--- In FairfieldLife@yahoogroups.com, "curtisdeltablues" <curtisdeltablues@...> 
wrote:
>
> 
> 
> --- In FairfieldLife@yahoogroups.com, "authfriend" <jstein@> wrote:
> >
> > OK, I do have to intervene at this point to deal with
> > some comments made about me.
> > 
> > --- In FairfieldLife@yahoogroups.com, "curtisdeltablues" 
> > <curtisdeltablues@> wrote:
> > >
> > > --- In FairfieldLife@yahoogroups.com, maskedzebra <no_reply@> wrote:
> > > >
> > <terasnip>
> > > Still, what you insist is the case with Judy, that does seem 
> > > interesting to me. Even as your friend Barry insults her in the 
> > > bitterest and most scathing (and, I believe prejudiced and
> > > unwarranted) ways. Me, if I have a friendship with someone and
> > > I notice they are being unfair and hateful—and usually
> > > ridiculous—in their behaviour towards someone else (who I hold
> > > in very different terms), then I feel forced to say something
> > > to my friend [Barry]. 
> > > 
> > > ME:Hang around a bit and you will see why I feel that it is
> > > not so lopsided.  This is an actual feud and neither side is 
> > > blameless.
> > 
> > Curtis has said many times that he doesn't read my
> > exchanges with Barry. That's OK, but on that basis
> > he is not in a position to remark on the balance of
> > blame.
> 
> ME: Judy I never claimed never to have read them.
> You guys are kind of prolific and a bit repetitive.
> I have read plenty to evaluate them.

Actually your comments on them, including in this
post, demonstrate that you haven't read nearly
enough.

> I avoid them because they are kind of mean on both
> sides.

And here's an example: They're always mean on Barry's
side. But not on mine.

Moreover, many of his mean posts about me and others
*are addressed to you*. If I say something negative
to you about Barry, you usually defend him. If he
says something negative to you about me, you almost
always just ignore it.

> > I don't claim to be "blameless," but I utterly reject
> > the notion that blame in the Barry-Judy situation is
> > anything but *hugely* lopsided.
> 
> ME: And predictibly he feels the opposite I'll bet.  That
> is the nature of feuds.

He will *say* it's the opposite. I'm quite sure he 
knows better. And so would you if you'd read enough
of our posts.

> > Just for one thing, if one were to read my posts that
> > comment on Barry's, one would find that a significant
> > number of them--I'd guess at least 50 percent--are not
> > simply insults; quite a few are not insulting at all.
> > Rather, they involve reasoned, noninflammatory analysis
> > of points that Barry has made.
> 
> ME: And often in demeaning language that is pretty much
> guarenteed to continue the ill will.

And there's another example demonstrating that you
haven't read enough to say.

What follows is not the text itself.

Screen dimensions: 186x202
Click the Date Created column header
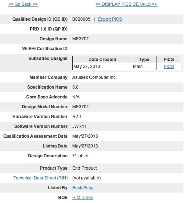pos(102,60)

Heck, you didn't even
read what *I* just said. "Reasoned, noninflammatory
analysis" is the opposite of "demeaning."

And then there's this:

> > That is never the case with Barry's posts that have
> > to do with me.

Barry's posts having to do with me are *always*
demeaning.

> > There are other lopsided elements as well. I don't
> > *make up* stuff about Barry, for instance.

And this.

<snip>
> > But it would be very interesting to see what bed Curtis
> > would make with Barry were he to land on Barry's shit
> > list and be subject to the same treatment Barry gives to
> > the others on that list. Curtis might not be quite so
> > sanguine about the availability of "other choices."
> 
> ME: There are examples.  Jim and I

This isn't an example that relates to what I just wrote.

<snip>
> And I am not even advocating that you do change your pattern
> with Barry..  You both seem to enjoy it

I don't. There's nothing enjoyable about interacting
with Barry when one is on his "enemies" list.

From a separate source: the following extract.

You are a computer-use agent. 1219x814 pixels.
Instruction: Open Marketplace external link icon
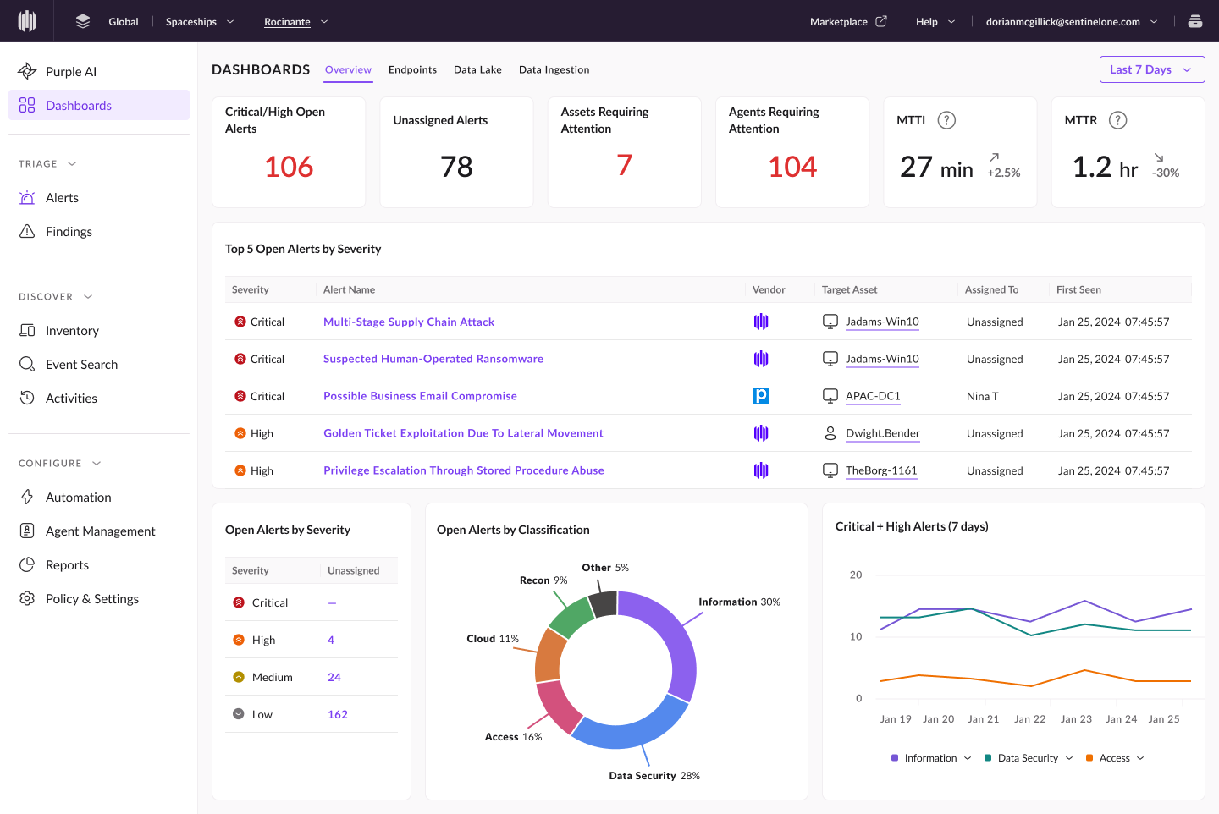[881, 21]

> so I get it, that this is none of my business.  I was just
> giving my opinion to Robin that the Tango rule is in full
> force here.

And I'm pointing out why your opinion is way off-base.

<snip>
> I don't understand why you feel you need anyone to intervene

I don't "need" anyone to intervene. I simply point out
that you don't intervene, on my behalf or anybody else's.
That's your choice. It isn't a choice I respect.